Montag, 25. März 2013

Zizek in Teheran (36)

Der Gefängnisarzt ein Agent der Behörden? Mein Analysand? Hat er mich verpfiffen? Ist er abhanden gekommen, um mich zu verpfeifen? Was gibt es bei mir zu verpfeifen? Er hat die Schrift zu verbreiten versucht. Indem er sie immer wieder rezitierte. Statt zu assoziieren. Ich bin Analytiker. Ich werde ihn verpfeifen.

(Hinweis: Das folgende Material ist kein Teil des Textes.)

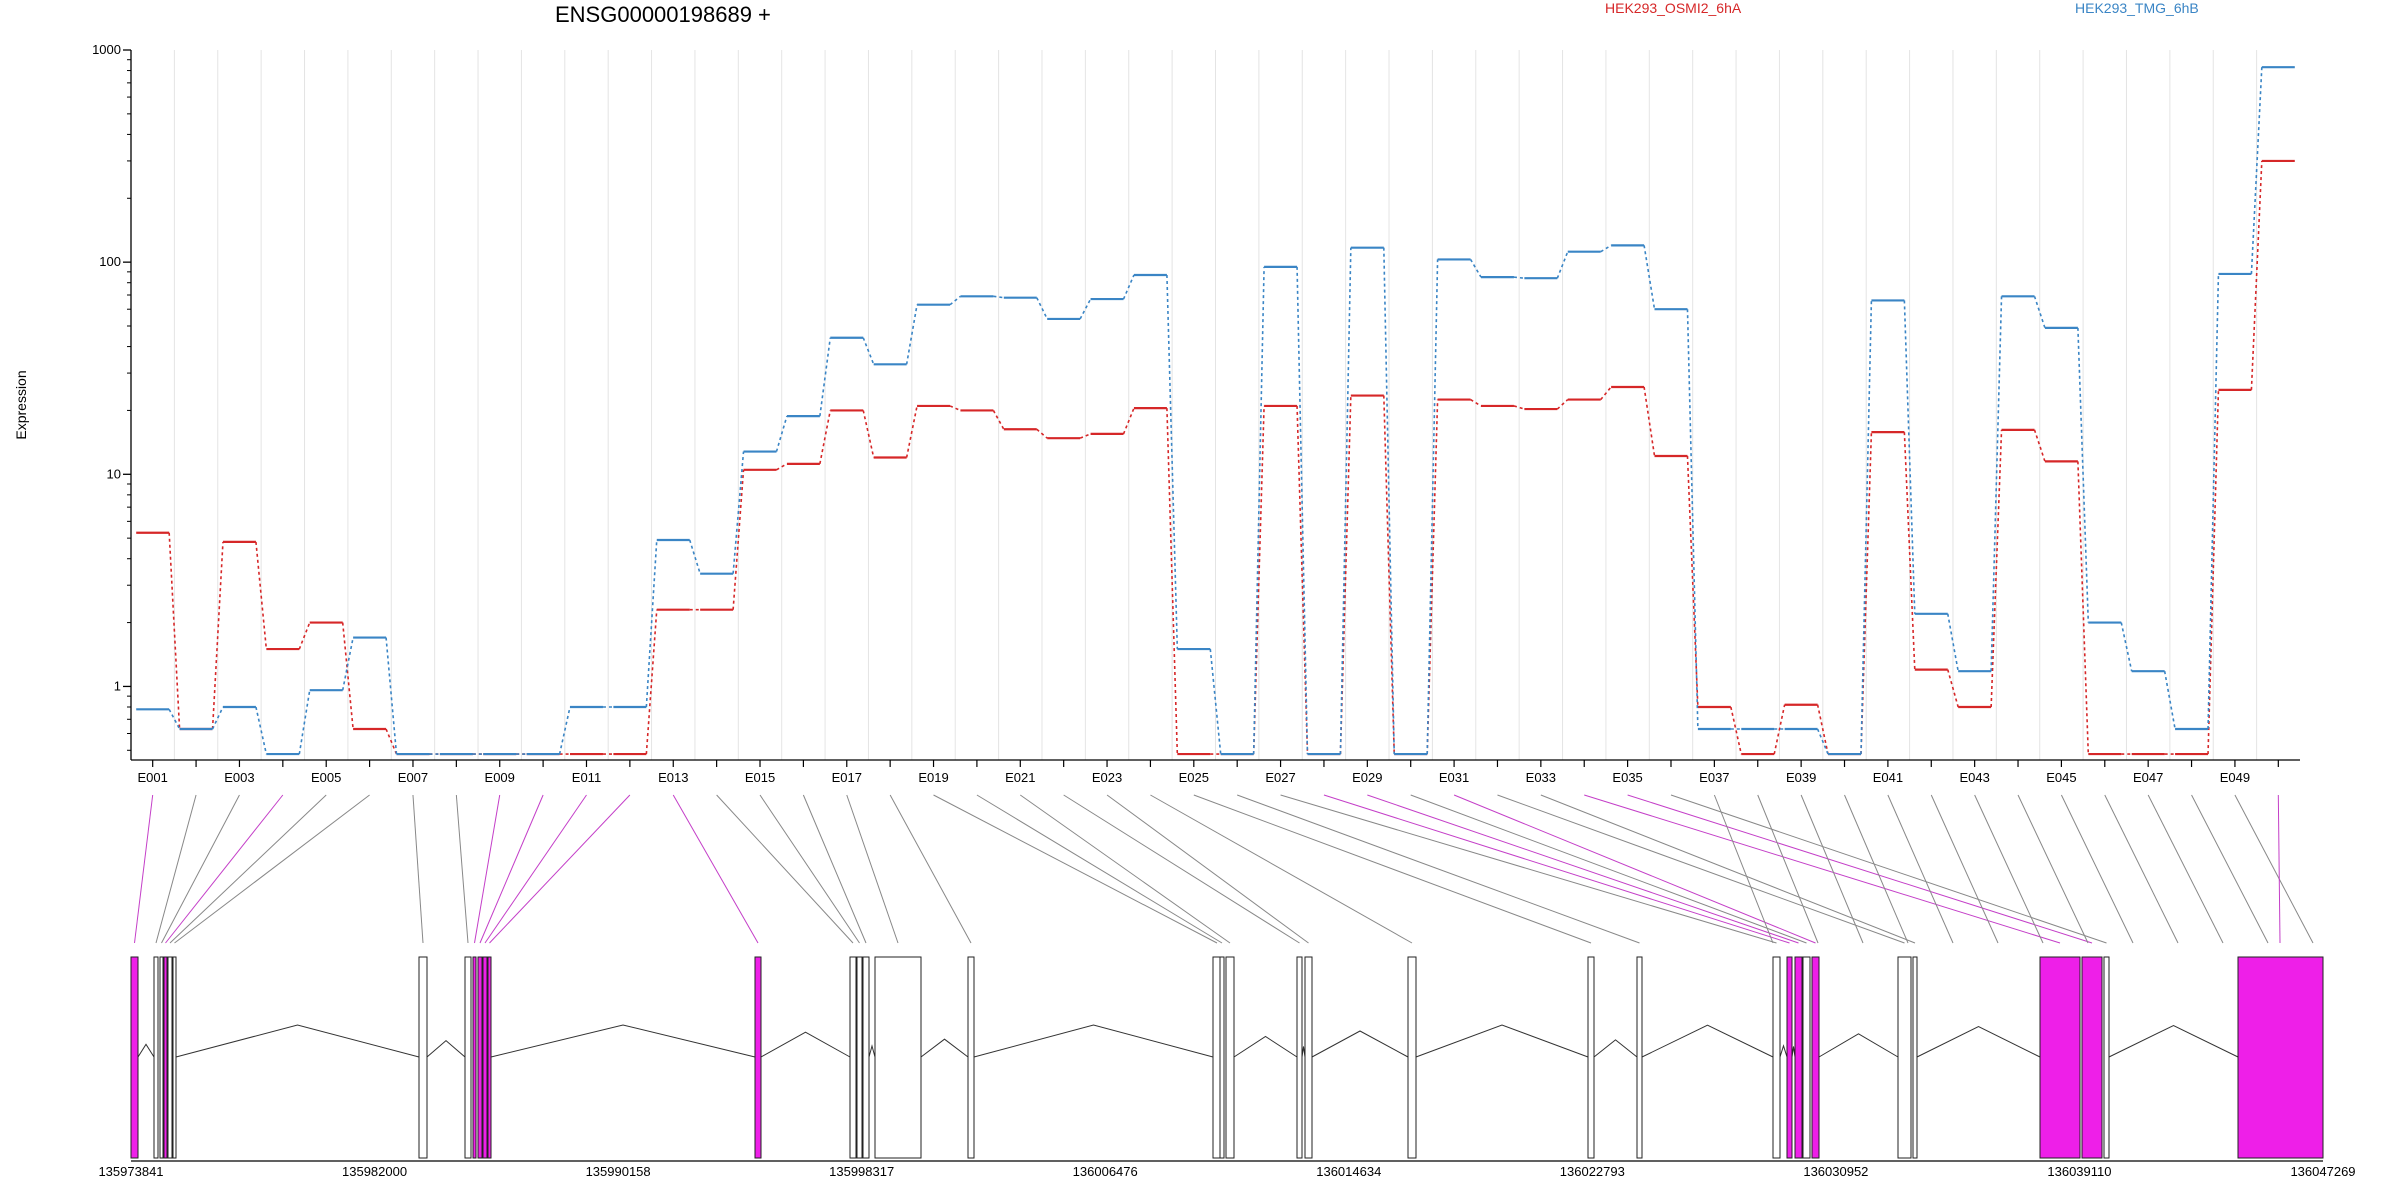  Describe the element at coordinates (586, 778) in the screenshot. I see `x-tick-label: E011` at that location.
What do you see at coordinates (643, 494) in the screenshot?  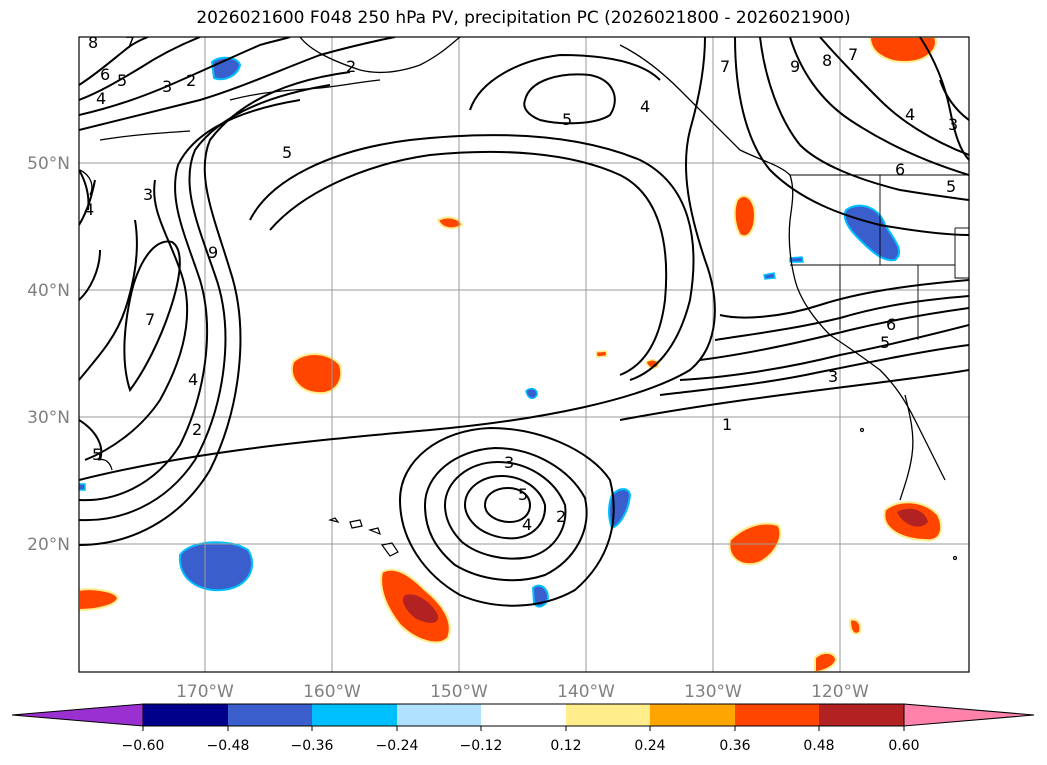 I see `islands` at bounding box center [643, 494].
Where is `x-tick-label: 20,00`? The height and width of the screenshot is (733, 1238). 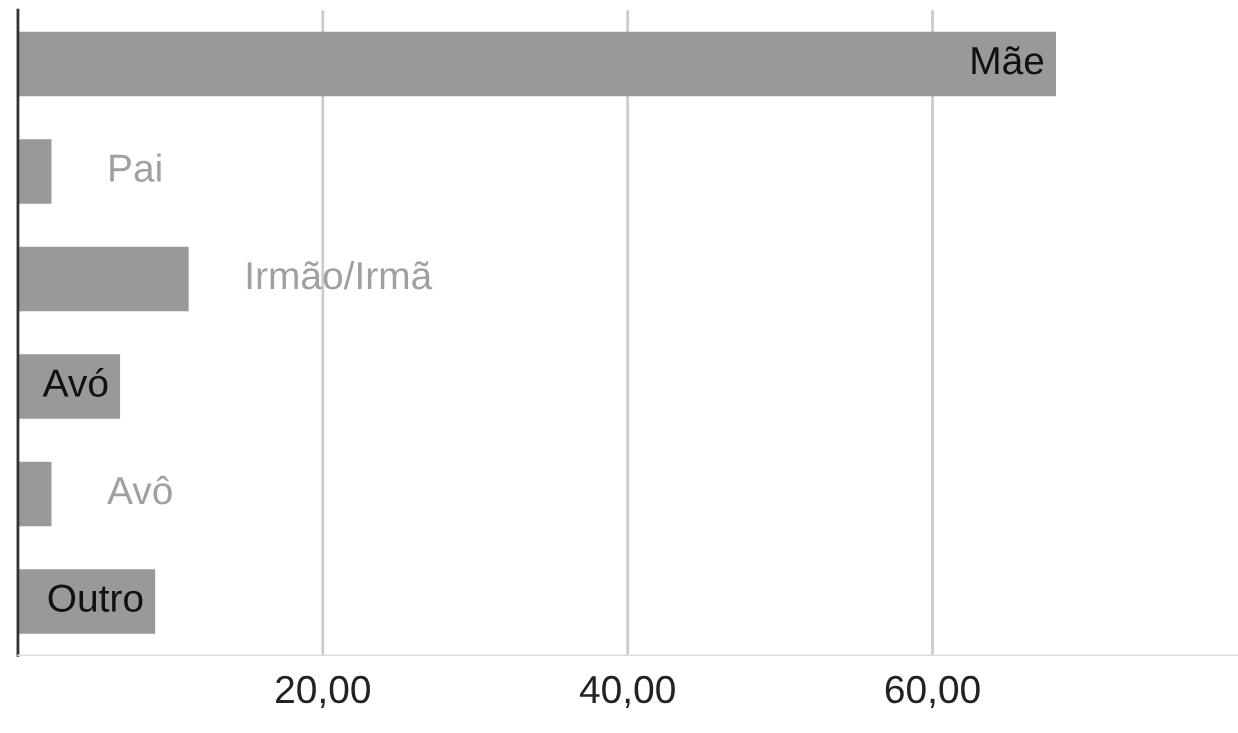 x-tick-label: 20,00 is located at coordinates (323, 692).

Aber wenn er ein Verbreiter der Schrift ist, kann er nicht islamischer Geheimpolizist sein. Wenn auch humanistisch gebildet.

Und warum nicht?

Der Gefängnisarzt, Analysand und islamisch-humanistischer Geheimpolizist, fährt fort, Ovid zu (re)zitieren. Mit dem ganzen Pathos Teherans. Fama. Metamorphosen, Buch 12:

Fama erkor sich die Statt und wohnt in der obersten Feste.
Tag und Nacht ist es offen, und ganz aus tönendem Erze
               Hallet es ganz und erwidert den Laut, das Gehörte verdoppelnd.

Was die Schrift betrifft
, gibt es die Verfasser, die Verbreiter unddie Mitwisser. Als er Mitwisser sagt nimmt mich Nehru noch schärfer ins Visier als ohnehin schon. Und mit dem ganzen Pathos von Teheran. Wie der Gefängnisarzt.

Was ist die Schrift?

Nehru lächelt. Sehr franziskanisch.

Sie wissen, und wir wissen, daß Sie wissen, und Sie wissen, daß wir wissen, daß Sie –

Sehr Süditalienisch.

Was interessiert Euch an der Schrift?

Sagen wir: Die Schrift interessiert sich für uns?

Sagt Nehru.

Und der Gefängnisarzt nickt.

In der Tiefe des Raumes hüpft die Snack. Auf und ab. Damit ich sie sehe. Trotz der aus Nehru und den Immerkleinerwerdenen bestehenden Mauer. Die Snack ist klein. Ich mag das. Sie will mir etwas bedeuten, beachte die Doppeldeutigkeit, LeserIn, von Sie will mir etwas bedeuten, indem sie die Hände auf und abbewegt, und ihre Lippen seltsame Formen formen, geradezu obszön, will die Snack mir etwas bedeuten. Die Bewegungen ihrer Hände und ihrer Lippen sind nicht pathetisch. Sondern dringlich.